When he continues, his tone is soft, his speech slow. ‘I’m sorry, Mrs Curtis, but we have to look at the possibility someone harmed your little girl.’

*

Somehow she gathers that she will need to be seen by a police officer. ‘It’s standard practice when we’re looking into this. They need to check what happened,’ says Dr Cockerill. He or Liz must have contacted the police because by ten o’clock, two officers have appeared.

They’re detective constables. One male, one female. Neither seems threatening. They’re almost mundane.
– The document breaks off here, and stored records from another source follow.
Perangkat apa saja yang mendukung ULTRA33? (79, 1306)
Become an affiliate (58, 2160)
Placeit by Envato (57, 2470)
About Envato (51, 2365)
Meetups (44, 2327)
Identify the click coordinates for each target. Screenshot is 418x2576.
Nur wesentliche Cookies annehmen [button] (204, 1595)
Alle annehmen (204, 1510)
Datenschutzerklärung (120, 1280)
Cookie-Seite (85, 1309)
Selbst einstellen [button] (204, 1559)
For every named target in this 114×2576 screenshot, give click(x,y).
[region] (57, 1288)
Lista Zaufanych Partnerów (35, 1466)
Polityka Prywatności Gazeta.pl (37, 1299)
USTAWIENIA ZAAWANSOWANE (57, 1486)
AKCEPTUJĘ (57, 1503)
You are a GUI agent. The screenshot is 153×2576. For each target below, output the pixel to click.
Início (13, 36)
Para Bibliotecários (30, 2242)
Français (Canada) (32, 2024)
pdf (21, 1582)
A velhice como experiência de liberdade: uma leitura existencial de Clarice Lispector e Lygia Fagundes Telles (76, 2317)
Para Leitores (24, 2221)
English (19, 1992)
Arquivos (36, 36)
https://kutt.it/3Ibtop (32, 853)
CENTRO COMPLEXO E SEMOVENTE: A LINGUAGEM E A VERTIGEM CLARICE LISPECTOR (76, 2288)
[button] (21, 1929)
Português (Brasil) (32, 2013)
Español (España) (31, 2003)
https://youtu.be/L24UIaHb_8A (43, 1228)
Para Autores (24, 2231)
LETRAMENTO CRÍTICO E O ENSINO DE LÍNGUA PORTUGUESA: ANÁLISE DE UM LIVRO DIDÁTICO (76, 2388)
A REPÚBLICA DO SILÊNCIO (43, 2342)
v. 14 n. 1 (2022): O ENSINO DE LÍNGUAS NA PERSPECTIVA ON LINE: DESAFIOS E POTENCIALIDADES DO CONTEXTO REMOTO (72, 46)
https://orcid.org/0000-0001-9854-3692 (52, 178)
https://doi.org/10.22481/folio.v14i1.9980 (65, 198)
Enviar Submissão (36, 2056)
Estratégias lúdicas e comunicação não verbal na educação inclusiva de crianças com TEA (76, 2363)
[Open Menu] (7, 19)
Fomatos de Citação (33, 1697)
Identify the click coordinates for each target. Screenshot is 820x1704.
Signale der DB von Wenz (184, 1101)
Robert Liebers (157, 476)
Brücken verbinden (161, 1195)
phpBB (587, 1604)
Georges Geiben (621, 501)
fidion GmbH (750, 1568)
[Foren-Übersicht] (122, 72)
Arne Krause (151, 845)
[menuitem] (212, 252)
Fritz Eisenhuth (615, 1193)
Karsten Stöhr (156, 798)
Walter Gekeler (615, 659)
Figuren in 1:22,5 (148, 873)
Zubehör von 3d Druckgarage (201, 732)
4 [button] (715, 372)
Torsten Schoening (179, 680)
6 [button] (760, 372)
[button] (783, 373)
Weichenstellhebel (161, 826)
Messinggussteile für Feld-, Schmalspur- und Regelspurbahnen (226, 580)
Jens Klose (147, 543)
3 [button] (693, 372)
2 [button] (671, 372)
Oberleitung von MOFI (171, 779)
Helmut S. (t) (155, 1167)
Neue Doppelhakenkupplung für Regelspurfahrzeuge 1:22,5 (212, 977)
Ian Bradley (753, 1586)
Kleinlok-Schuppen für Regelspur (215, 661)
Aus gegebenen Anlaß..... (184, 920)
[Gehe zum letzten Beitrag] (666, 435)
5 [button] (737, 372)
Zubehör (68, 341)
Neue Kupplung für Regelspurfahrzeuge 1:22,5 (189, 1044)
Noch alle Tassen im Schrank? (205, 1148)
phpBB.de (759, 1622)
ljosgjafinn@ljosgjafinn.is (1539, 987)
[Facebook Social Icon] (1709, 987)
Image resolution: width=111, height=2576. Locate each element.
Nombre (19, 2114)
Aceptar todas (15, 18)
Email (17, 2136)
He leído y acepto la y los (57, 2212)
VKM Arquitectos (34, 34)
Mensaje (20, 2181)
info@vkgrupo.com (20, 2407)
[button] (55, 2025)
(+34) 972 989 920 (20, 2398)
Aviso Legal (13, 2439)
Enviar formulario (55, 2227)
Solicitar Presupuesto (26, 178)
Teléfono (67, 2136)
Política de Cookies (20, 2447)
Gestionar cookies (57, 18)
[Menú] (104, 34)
And yet the sight of them, with their innate authority and their intention of seeing right through her until they get to the heart of the matter, makes her crumple like a marionette whose strings have been dropped abruptly, and she finds she is fumbling towards a chair.

‘Jess? May I call you that? Jess? Are you OK?’ The female detective lowers her into it, watching her intently. Somehow, through the fog of her anxiety, she nods her head.

‘I’m DC Cat Rustin and this is my colleague, DC Steve Farron.’ The officer pauses. ‘We need to ask you a few questions about what happened yesterday afternoon to Betsey. Is that all right?’

Jess nods again then starts to shake as they take her to a side room. A voice singsongs in her head, like a child desperate for attention – you’re a bad, bad mother - and she tries to shove it away.

‘I’m wearing a Body Worn camera on my chest,’ DC Rustin says. Her hair’s parted severely in the middle and hangs to her shoulders; she wears no make-up; looks competent, officious. ‘It will record our interview, so that there’s no dispute about what’s happened if we ever need to refer to this.’

If you ever need to refer to it as evidence - that’s what she wants to say.

Her colleague, DC Farron, clears his throat. Tall and slim, with hair the colour of weak Earl Grey and a spray of sandy freckles across the bridge of his nose, he asks if she would like a glass of water. His voice is soft with a faint West Country burr and, as he places the plastic cup in front of her, he seems quietly courteous. Perhaps he will treat her more gently, she thinks.

‘If we can go back to the beginning: when Betsey sustained her injury,’ DC Rustin begins, and Jess tries to reorder her thoughts, to think back to her narrative.